══ Textabschnitt

Es gab zwar inzwischen einige Prozesse zu den Müllproblemen in Sachsen. Auch die Deponie Cröbern war Thema. Aber Prozesse können die Konstruktionsfehler solcher Deponien nicht beheben. Und die Deponie im Leipziger Südraum wurde viel zu groß konstruiert für die sinkenden Abfallmengen aus der Region. Deswegen wird seit 2016 wieder massenweise gefährlicher Müll aus Italien importiert.
In den Jahren 2016 und 2017 wurde ein Großteil der Jahreskapazität der Deponie Cröbern von 1,2 Millionen Tonnen jeweils mit gefährlichen Abfällen aus Italien (147.000 (2016) bzw. 130.000 Tonnen (2017)) abgedeckt. Im Jahr 2015 wurde sogar Müll aus der Elfenbeinküste nach Sachsen importiert. Das ergab die Antwort des Umweltministers Thomas Schmidt (CDU) auf eine kleine Anfrage des Landtagsabgeordneten Volkmar Zschocke (Drs 6/12616).

════
══ Zu prüfende Daten

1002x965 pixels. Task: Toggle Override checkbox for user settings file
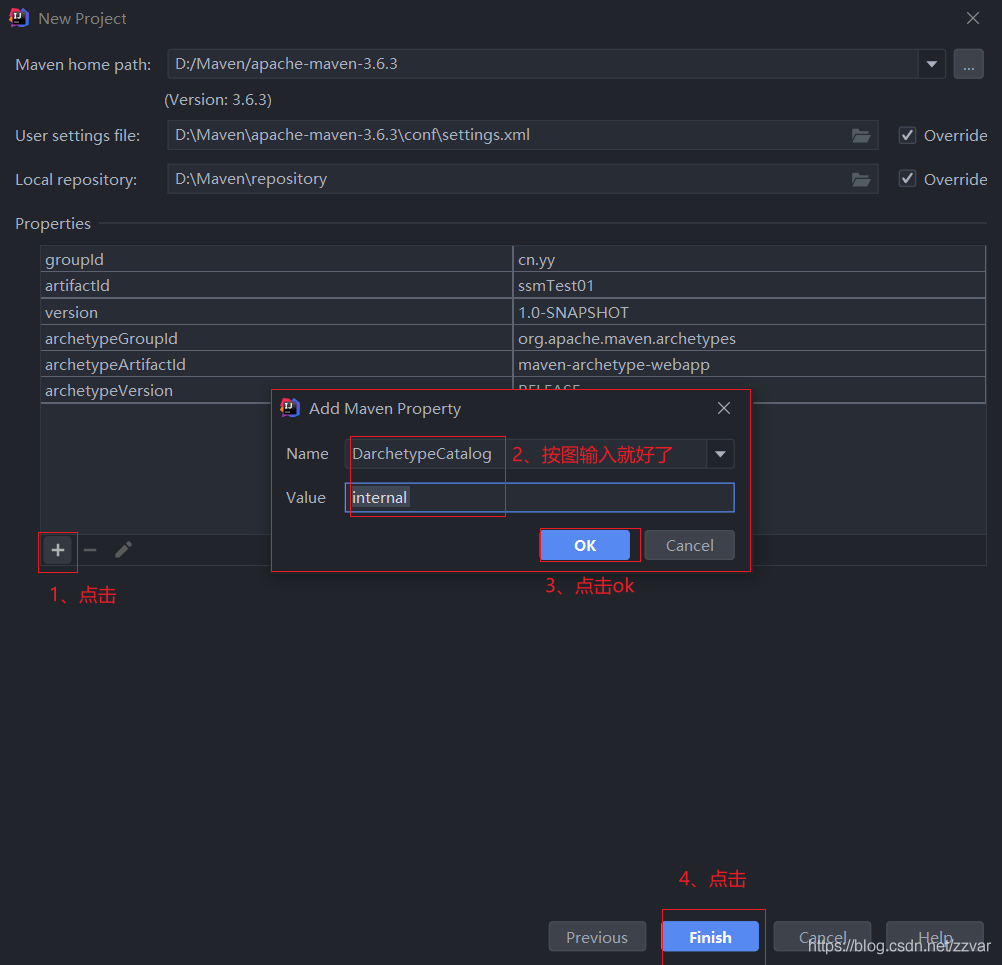pos(907,135)
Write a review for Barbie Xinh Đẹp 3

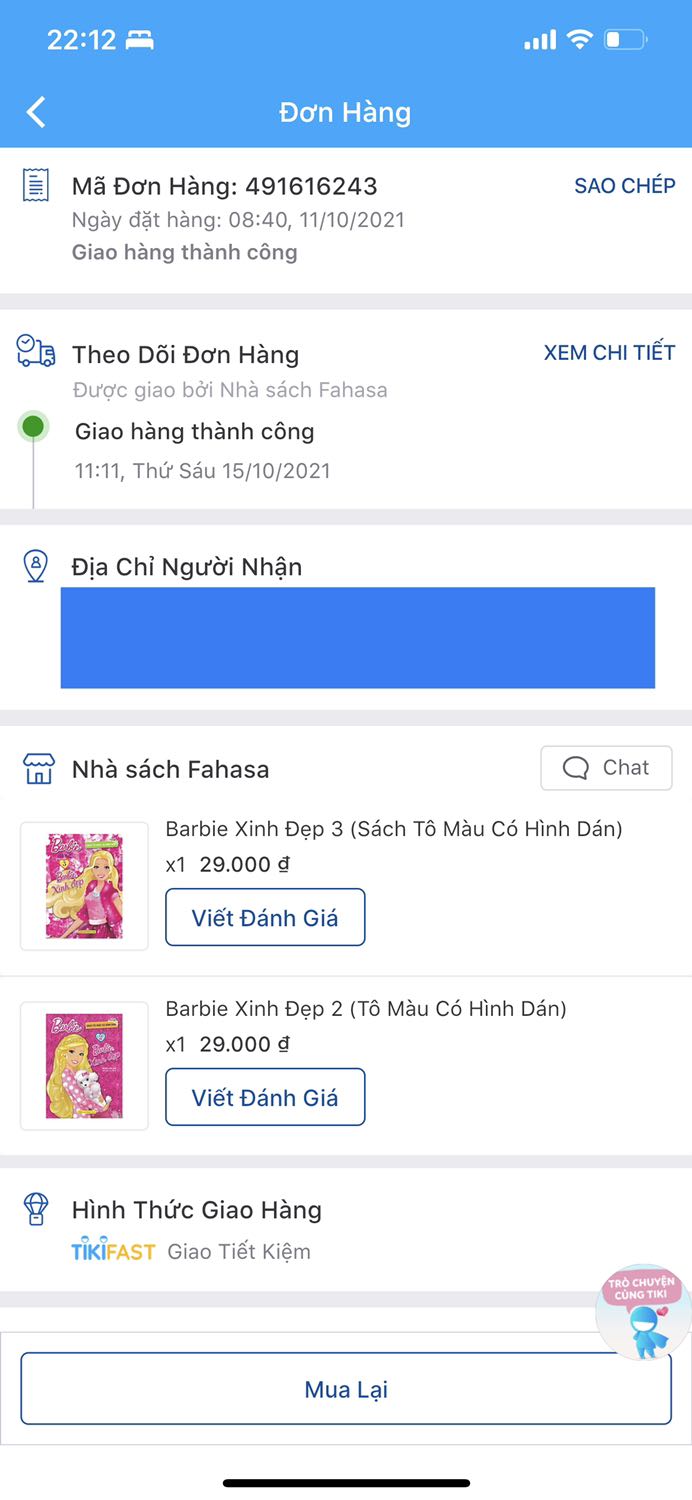click(265, 917)
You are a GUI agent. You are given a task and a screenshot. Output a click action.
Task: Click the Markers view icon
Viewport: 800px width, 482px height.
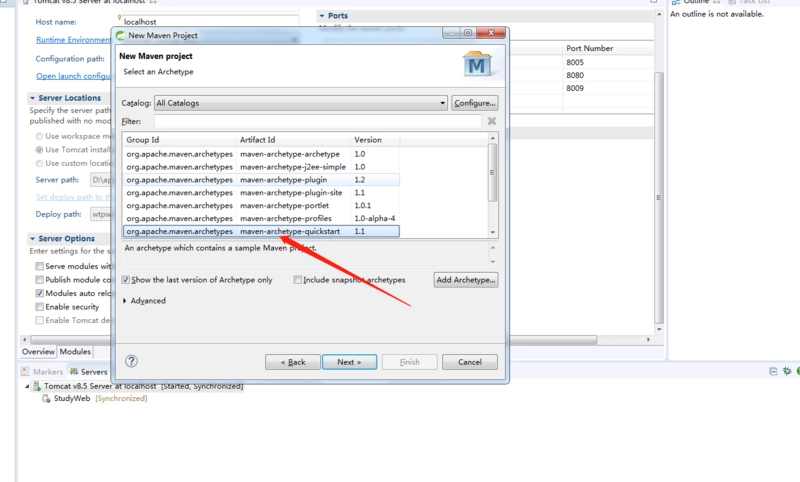tap(26, 372)
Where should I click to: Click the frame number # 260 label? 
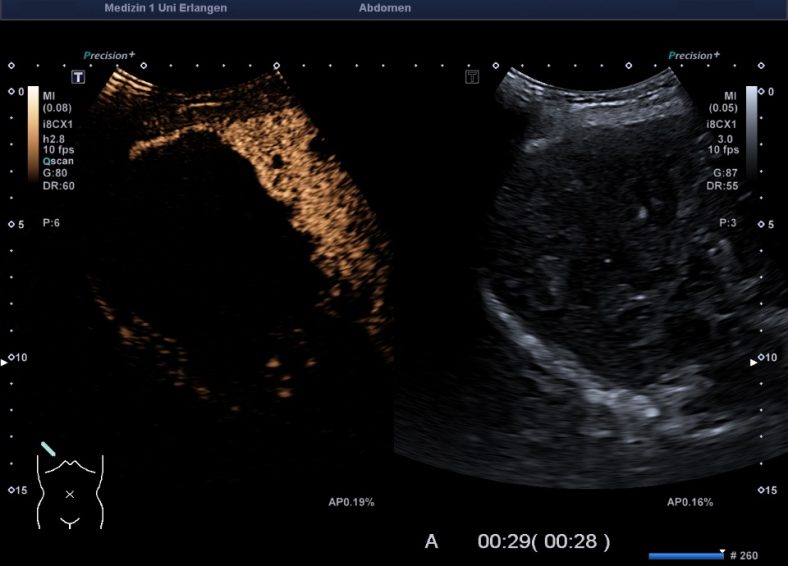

════

**Aufgabe**
Gib aus dem Textabschnitt über die Deponie Cröbern den Teil wörtlich wieder, der mit den Worten „Es gab zwar“ beginnt und mit „aus Italien importiert.“ endet.

**Lösung**
Es gab zwar inzwischen einige Prozesse zu den Müllproblemen in Sachsen. Auch die Deponie Cröbern war Thema. Aber Prozesse können die Konstruktionsfehler solcher Deponien nicht beheben. Und die Deponie im Leipziger Südraum wurde viel zu groß konstruiert für die sinkenden Abfallmengen aus der Region. Deswegen wird seit 2016 wieder massenweise gefährlicher Müll aus Italien importiert.